→ **Task item**:
With the pictures left out, retype exactly the lines below starting at the line that contains "This screenshot has height=319, width=396." and ending at the line that contains "This screenshot has height=388, width=1038.".

→ **Material supplied**:
----
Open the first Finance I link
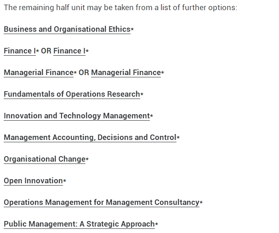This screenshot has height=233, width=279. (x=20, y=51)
----
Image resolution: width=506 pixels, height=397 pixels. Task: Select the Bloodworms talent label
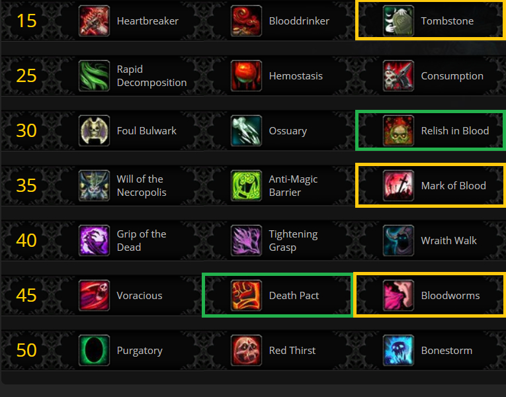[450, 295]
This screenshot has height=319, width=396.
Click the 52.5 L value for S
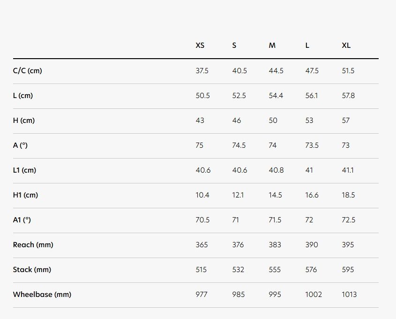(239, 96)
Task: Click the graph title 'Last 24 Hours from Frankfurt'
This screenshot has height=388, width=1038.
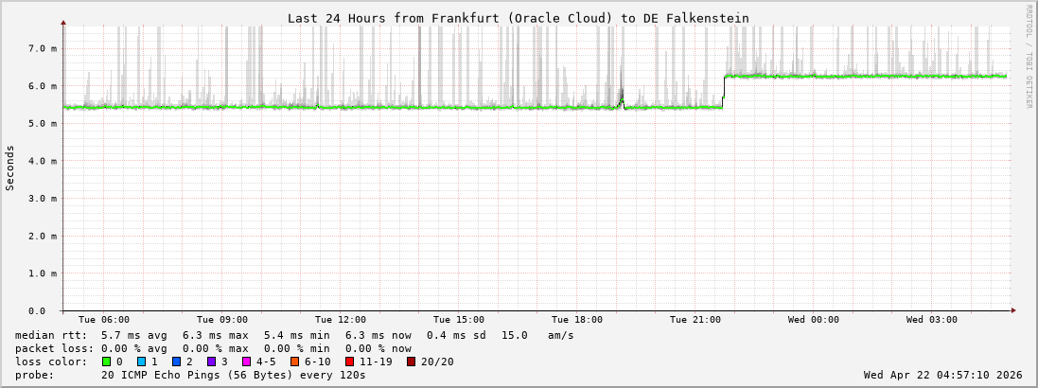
----
→ **Task output**:
This screenshot has height=319, width=396.
Click the 52.5 L value for S
(239, 96)
Task: Click the graph title 'Last 24 Hours from Frankfurt'
This screenshot has height=388, width=1038.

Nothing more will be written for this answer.